TransUnion suggested that the violation of “public-disclosure or sunshine laws that entitle all members of the public to certain information” is necessarily a justiciable injury. TransUnion LLC v. Ramirez, 141 S.Ct. 2190, 2214 (2021). The BPCIA, which requires disclosures only to patent holders, is a not a public-disclosure law.
Ipsen does not allege any downstream harm associated with the BPCIA disclosures, and even if it did, such an allegation would be too speculative to establish standing.
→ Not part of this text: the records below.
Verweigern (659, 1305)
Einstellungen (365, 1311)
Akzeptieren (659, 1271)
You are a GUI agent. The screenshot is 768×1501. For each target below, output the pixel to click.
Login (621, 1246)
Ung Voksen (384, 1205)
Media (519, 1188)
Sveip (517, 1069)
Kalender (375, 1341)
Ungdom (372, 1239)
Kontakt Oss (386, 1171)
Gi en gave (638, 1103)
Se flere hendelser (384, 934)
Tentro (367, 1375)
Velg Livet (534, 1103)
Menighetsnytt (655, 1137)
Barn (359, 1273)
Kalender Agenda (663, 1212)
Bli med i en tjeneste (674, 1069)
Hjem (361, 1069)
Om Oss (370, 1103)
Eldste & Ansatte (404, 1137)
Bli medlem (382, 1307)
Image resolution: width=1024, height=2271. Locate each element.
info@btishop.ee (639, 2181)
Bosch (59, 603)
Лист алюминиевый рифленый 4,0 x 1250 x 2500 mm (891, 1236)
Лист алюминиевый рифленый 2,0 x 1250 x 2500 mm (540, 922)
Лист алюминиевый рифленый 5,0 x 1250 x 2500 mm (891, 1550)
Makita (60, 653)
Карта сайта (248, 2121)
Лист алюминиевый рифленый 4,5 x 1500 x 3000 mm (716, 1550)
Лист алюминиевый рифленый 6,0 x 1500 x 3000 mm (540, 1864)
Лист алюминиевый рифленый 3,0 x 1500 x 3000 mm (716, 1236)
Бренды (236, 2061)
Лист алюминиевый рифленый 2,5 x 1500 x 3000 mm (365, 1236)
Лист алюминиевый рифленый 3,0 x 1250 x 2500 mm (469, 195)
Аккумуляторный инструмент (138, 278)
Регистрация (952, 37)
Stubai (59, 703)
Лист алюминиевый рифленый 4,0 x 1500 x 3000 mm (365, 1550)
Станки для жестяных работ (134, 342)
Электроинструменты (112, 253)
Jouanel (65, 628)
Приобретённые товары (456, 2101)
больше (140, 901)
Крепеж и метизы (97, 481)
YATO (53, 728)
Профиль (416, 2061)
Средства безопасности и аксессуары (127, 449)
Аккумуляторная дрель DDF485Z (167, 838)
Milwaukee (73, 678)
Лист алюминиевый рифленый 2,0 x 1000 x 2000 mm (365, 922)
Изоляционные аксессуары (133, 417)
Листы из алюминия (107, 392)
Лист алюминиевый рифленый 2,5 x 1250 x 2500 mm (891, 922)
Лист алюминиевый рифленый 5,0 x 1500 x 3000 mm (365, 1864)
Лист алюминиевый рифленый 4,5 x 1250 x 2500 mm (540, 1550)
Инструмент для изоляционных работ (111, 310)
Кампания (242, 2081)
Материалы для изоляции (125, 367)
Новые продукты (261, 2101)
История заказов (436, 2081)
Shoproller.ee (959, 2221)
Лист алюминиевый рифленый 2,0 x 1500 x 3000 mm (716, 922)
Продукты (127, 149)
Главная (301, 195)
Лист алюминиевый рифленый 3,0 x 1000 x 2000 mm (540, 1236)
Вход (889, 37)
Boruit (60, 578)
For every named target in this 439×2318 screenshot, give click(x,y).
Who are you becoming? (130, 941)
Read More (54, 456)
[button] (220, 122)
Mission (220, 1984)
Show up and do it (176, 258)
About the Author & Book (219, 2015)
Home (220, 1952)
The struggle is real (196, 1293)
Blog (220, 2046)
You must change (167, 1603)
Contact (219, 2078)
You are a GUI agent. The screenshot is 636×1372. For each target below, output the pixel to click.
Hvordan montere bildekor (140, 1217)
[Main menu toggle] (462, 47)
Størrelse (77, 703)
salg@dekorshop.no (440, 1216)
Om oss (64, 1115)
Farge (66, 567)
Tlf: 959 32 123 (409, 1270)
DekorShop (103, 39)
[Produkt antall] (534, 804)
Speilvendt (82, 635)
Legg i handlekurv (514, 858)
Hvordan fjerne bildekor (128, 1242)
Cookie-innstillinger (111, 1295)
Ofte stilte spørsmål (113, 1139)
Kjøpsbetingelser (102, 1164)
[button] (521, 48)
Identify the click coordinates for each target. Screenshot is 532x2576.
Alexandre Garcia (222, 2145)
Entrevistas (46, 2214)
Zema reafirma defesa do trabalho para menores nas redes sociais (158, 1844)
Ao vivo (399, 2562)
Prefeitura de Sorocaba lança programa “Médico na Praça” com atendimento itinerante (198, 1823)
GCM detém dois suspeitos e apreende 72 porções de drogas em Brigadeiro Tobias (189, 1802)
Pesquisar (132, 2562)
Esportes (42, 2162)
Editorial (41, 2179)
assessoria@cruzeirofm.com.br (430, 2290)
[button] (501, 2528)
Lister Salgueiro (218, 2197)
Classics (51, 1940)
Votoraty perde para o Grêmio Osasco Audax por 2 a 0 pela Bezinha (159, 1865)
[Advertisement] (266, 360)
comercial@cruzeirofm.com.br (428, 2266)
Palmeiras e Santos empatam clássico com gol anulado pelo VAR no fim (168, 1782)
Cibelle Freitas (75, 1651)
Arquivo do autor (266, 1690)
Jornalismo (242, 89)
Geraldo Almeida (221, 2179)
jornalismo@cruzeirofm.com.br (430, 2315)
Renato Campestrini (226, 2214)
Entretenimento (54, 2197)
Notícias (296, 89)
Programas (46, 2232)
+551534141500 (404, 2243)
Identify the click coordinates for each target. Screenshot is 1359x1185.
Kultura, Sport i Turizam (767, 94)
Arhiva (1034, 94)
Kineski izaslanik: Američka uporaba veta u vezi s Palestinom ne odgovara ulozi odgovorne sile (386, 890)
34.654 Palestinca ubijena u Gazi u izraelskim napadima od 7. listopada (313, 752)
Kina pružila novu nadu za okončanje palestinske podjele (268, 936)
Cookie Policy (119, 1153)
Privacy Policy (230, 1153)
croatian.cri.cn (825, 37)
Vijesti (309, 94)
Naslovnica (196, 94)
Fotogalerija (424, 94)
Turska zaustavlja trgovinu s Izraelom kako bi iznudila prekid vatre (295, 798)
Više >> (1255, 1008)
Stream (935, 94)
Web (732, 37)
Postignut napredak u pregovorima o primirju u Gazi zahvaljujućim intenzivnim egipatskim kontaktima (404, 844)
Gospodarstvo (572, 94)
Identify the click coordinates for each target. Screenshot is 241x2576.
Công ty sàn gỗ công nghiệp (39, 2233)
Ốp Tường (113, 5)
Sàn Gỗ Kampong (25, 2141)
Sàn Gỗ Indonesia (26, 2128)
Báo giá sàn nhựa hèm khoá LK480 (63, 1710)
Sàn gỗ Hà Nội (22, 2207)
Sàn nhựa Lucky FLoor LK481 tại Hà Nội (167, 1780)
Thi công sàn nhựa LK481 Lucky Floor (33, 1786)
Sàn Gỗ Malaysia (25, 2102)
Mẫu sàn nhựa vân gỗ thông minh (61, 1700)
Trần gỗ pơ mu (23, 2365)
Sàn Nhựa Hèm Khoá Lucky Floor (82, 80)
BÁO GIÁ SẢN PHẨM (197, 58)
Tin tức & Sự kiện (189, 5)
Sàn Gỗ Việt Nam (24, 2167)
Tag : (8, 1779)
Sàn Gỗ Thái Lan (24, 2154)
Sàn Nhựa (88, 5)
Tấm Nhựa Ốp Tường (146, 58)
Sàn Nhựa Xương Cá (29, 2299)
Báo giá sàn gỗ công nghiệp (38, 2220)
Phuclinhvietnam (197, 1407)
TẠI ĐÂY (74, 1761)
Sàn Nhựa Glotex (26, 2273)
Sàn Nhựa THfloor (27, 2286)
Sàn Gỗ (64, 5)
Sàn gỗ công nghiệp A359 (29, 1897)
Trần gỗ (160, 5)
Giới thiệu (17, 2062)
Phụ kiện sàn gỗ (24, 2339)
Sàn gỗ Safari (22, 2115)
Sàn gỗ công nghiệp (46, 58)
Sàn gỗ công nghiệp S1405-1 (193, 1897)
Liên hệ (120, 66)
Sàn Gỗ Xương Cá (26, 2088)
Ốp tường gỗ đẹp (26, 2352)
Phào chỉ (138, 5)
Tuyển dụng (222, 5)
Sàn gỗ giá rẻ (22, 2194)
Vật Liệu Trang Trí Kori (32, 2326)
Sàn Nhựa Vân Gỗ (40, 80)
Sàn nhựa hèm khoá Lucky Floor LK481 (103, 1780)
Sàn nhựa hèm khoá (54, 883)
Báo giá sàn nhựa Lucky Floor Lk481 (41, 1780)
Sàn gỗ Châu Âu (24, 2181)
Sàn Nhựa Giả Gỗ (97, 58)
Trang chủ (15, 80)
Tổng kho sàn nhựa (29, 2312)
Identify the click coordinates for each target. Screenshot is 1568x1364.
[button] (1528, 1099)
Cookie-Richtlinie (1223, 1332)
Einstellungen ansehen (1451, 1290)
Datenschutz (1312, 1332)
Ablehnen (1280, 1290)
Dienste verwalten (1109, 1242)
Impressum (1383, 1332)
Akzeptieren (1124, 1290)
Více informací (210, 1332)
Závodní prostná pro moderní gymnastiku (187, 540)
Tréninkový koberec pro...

To show that the classification of Somatuline Depot would impair the defense of its manufacturing patents, Ipsen would need to demonstrate: (1) that at least one company will submit an ANDA to market a generic version of Somatuline Depot; (2) that the FDA will approve at least one ANDA for that purpose; and (3) that the generic will be manufactured in a manner that infringes one of Ipsen's patents. Cf. Clapper, 568 U.S. at 409-10. This Court has already explained the difficulties with first and second inferences, and the record contains no information related to the third. The combined chain of possibilities is thus too “highly attenuated” to establish Article III standing. Id. As such, Ipsen has failed to establish standing based an informational injury.
CONCLUSION
For the above reasons, this Court lacks subject-matter jurisdiction over Ipsen's complaint. Accordingly, the defendants' Cross-Motion for Summary Judgment, Dkt. 16, is granted and the plaintiffs Motion for Summary Judgment, Dkt. 11, is denied. A separate order consistent with this decision accompanies this memorandum opinion.